▶ Task instructions
Should the listing contain images, exclude them; give the rest again exactly.

▶ Data shown
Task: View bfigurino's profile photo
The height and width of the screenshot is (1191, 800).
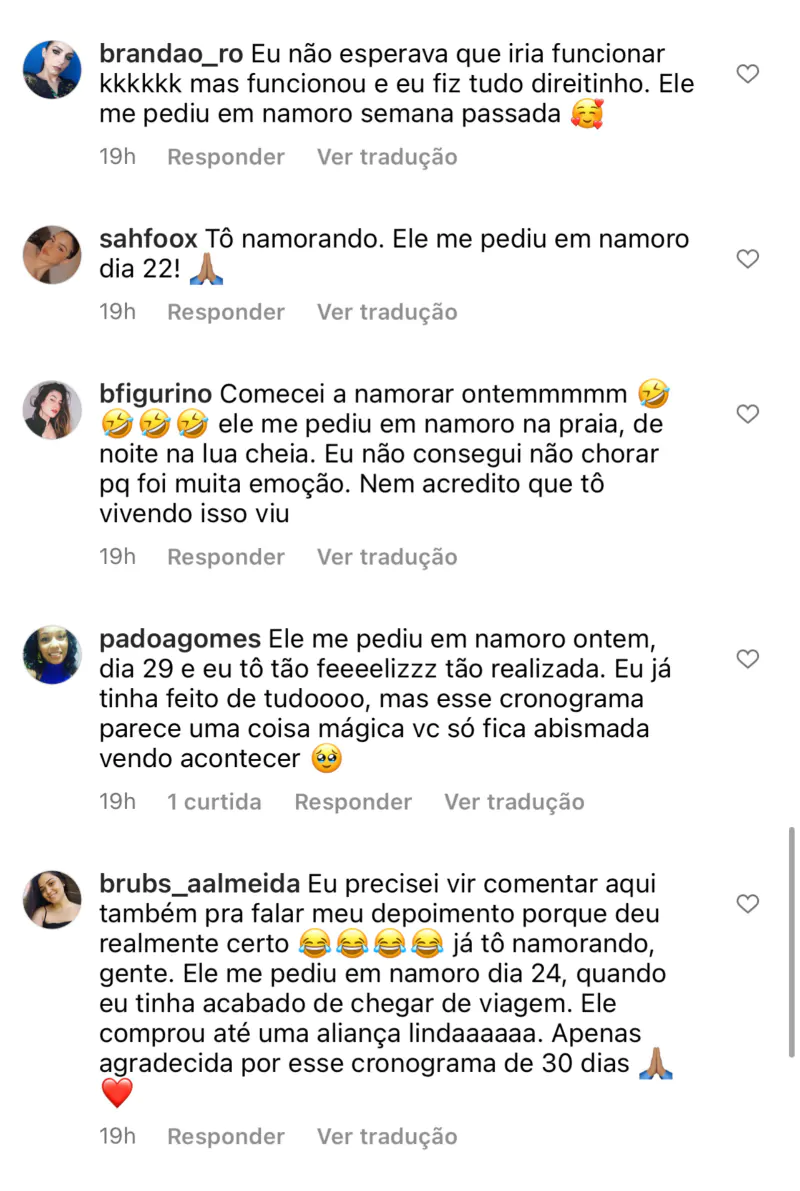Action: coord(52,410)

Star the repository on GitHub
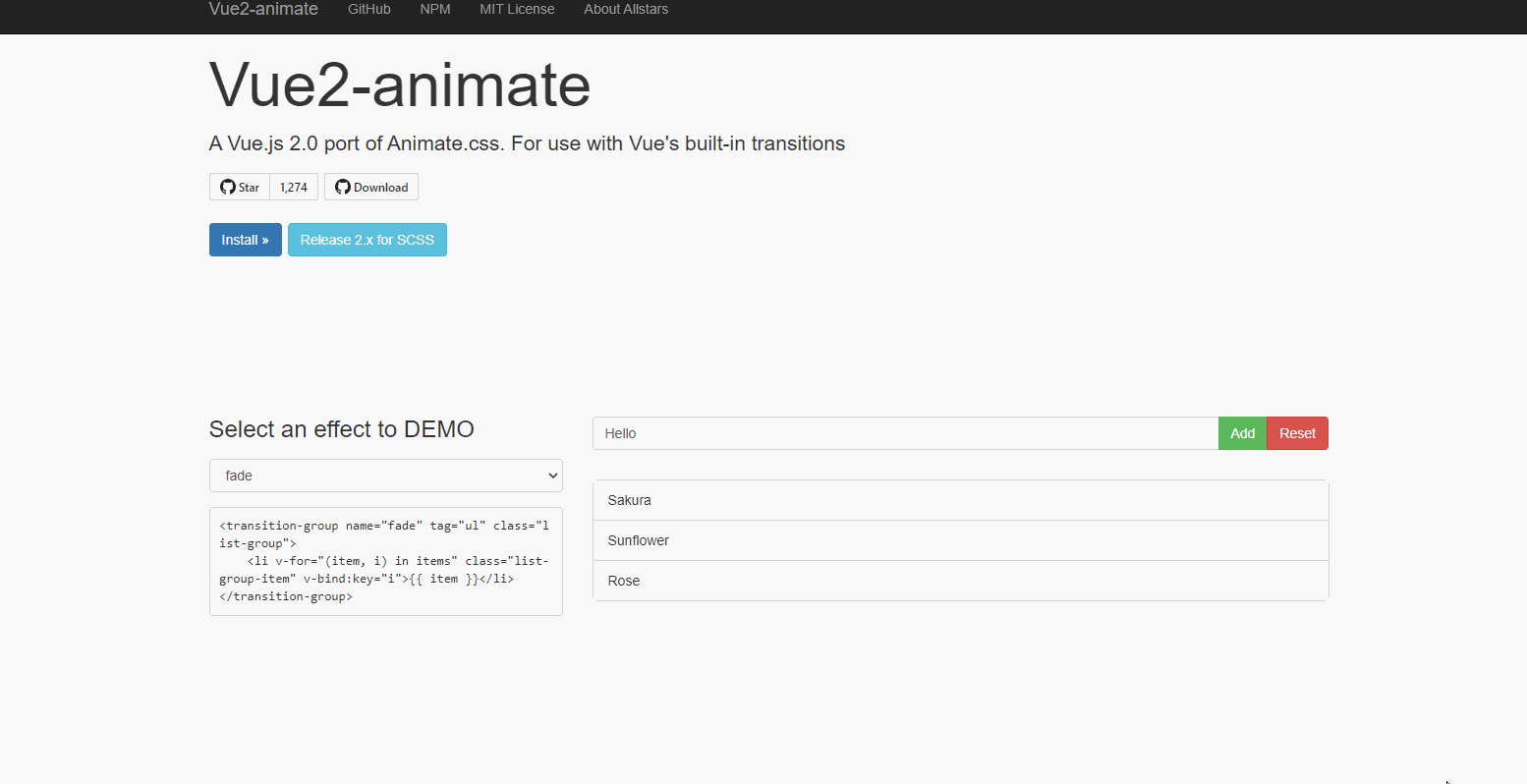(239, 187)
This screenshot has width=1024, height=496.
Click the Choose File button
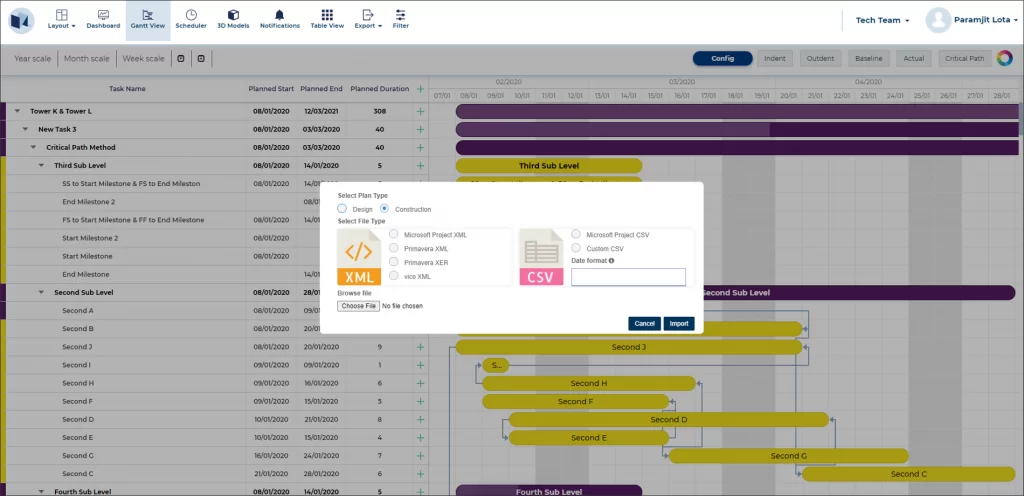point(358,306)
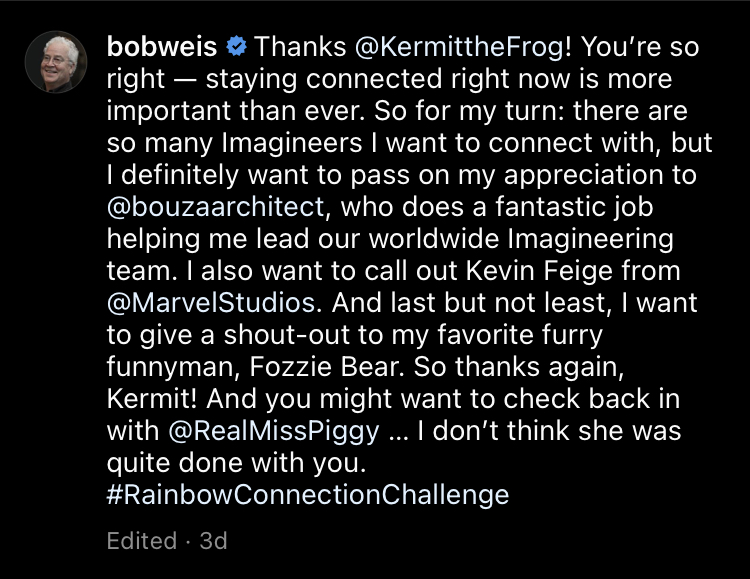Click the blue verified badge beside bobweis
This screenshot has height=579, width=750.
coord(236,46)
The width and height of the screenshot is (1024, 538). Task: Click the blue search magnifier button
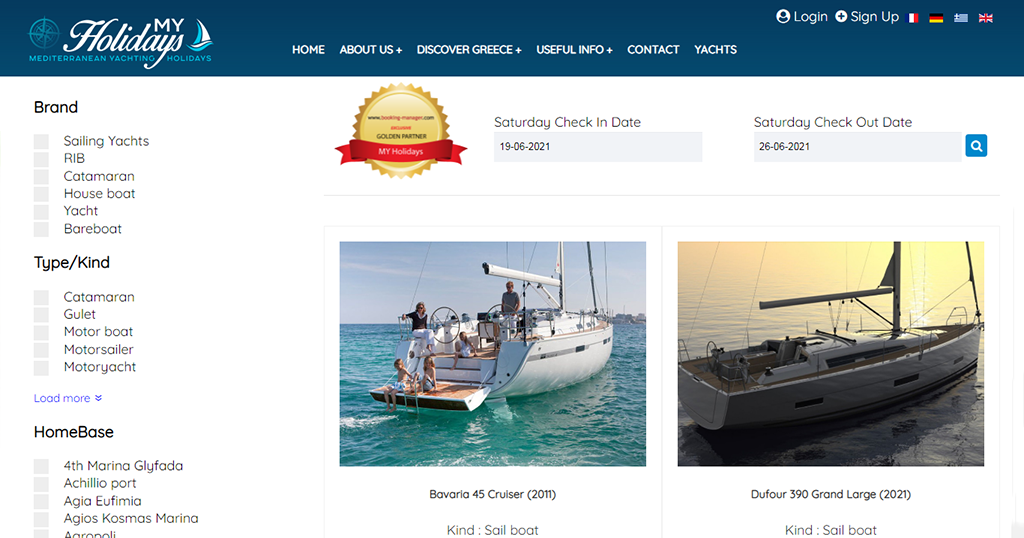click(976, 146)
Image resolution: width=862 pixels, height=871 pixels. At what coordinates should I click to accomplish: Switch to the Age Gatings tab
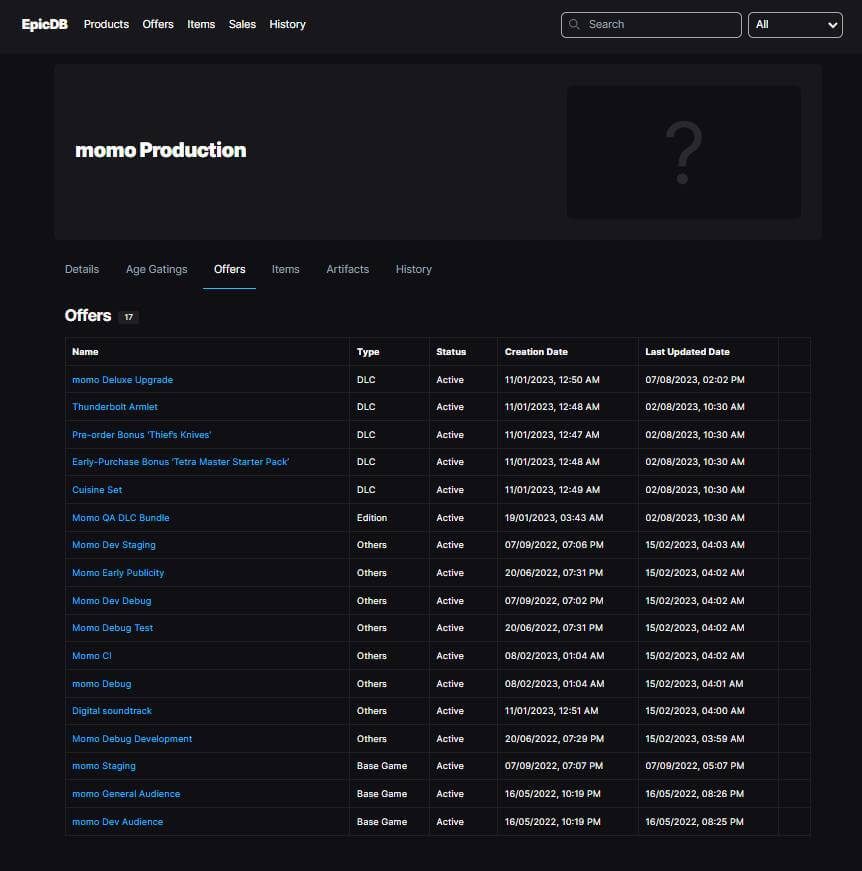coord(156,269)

▶ Response
Task: View bfigurino's profile photo
The height and width of the screenshot is (1191, 800).
Action: coord(52,410)

Star the repository on GitHub
(239, 187)
This screenshot has width=1024, height=496.
Click the Choose File button
point(358,306)
Click the blue verified badge beside bobweis
This screenshot has height=579, width=750.
coord(236,46)
The width and height of the screenshot is (1024, 538). Task: Click the blue search magnifier button
click(976, 146)
Image resolution: width=862 pixels, height=871 pixels. At what coordinates should I click to accomplish: Switch to the Age Gatings tab
coord(156,269)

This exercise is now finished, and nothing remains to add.